Cramer said that genetically modified seeds were once touted as "progress," but now the country is rejecting them in favor of all-natural, organic products. Nuclear power was also praised as "progress," until the Three Mile Island and Fukushima disasters convinced people otherwise.

So it should come as no surprise that high-frequency trading, the kind that caused the "flash crash" and almost bankrupted Knight Capital ( KCG), is in the same situation.

Individual investors understand there are risks associated with investing in stocks. There's a sense of "acceptable risk," said Cramer, and investors can wrap their heads around things like the events that caused the dot-com collapse of 2001 and the financial panic of 2008, for example.
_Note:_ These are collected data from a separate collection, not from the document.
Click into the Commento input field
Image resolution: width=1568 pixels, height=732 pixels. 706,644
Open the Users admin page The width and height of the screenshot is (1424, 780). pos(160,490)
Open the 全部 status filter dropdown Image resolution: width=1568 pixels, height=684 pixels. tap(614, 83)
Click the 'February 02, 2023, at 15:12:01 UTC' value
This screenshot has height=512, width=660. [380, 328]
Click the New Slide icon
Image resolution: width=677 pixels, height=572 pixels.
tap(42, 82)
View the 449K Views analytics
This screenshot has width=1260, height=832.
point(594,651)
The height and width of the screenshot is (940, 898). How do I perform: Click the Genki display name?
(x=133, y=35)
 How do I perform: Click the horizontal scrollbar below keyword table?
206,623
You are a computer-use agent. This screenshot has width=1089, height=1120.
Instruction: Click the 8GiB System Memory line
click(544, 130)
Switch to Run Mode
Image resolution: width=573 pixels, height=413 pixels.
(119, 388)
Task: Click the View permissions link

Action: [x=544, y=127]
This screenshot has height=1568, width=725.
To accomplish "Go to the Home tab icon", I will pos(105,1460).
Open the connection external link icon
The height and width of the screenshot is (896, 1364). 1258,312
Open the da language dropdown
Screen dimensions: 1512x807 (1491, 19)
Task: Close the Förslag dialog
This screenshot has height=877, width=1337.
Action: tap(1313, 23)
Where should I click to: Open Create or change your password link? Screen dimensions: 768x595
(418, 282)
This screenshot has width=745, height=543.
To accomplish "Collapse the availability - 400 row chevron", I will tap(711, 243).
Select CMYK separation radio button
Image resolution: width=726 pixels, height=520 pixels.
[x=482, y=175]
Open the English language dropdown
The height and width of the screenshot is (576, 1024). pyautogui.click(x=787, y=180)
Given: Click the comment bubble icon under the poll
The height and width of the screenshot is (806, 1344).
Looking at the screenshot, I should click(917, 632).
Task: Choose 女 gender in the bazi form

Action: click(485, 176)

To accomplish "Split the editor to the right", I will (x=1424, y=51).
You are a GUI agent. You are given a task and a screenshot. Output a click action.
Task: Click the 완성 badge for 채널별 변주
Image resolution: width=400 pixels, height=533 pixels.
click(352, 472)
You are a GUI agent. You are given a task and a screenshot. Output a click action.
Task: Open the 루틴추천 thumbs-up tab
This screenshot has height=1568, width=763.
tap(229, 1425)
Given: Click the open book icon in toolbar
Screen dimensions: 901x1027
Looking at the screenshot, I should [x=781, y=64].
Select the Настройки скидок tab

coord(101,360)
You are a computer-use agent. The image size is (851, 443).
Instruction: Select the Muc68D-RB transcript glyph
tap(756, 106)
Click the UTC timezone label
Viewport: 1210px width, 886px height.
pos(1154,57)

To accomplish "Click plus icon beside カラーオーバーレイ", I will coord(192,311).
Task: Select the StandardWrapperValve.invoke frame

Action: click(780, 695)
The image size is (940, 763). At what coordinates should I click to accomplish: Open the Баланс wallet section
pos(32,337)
But when it comes to high-frequency trading, individuals have no idea what they're up against. The algorithms are far too fast and far too powerful for even the most seasoned of investor to understand.

Unfortunately, the Chicago Fed is not the agency to do anything about the problem, said Cramer. Only the Securities and Exchange Commission can make changes like reinstating the uptick rule to limit short-sellers or ban the double- and triple-levered exchange-traded funds that serve no purpose other than catering to the high-frequency crowd.

Thus our market system will continue to sacrifice integrity and transparency in favor of speed and "progress."

Off The Charts

What is the market's next move? Cramer went "Off The Charts" with his colleague Carolyn Boroden to find out, as the duo looked into the chart of the S&P 500 for clues.

Back on June 12, in the middle of the European-induced doom and gloom, Boroden made a bold call that the S&P had indeed bottomed. Her target for the S&P at the time was 1464.

That's why it pays to listen to the "hot hand," said Cramer, because the S&P 500 shot past Boroden's target earlier this week.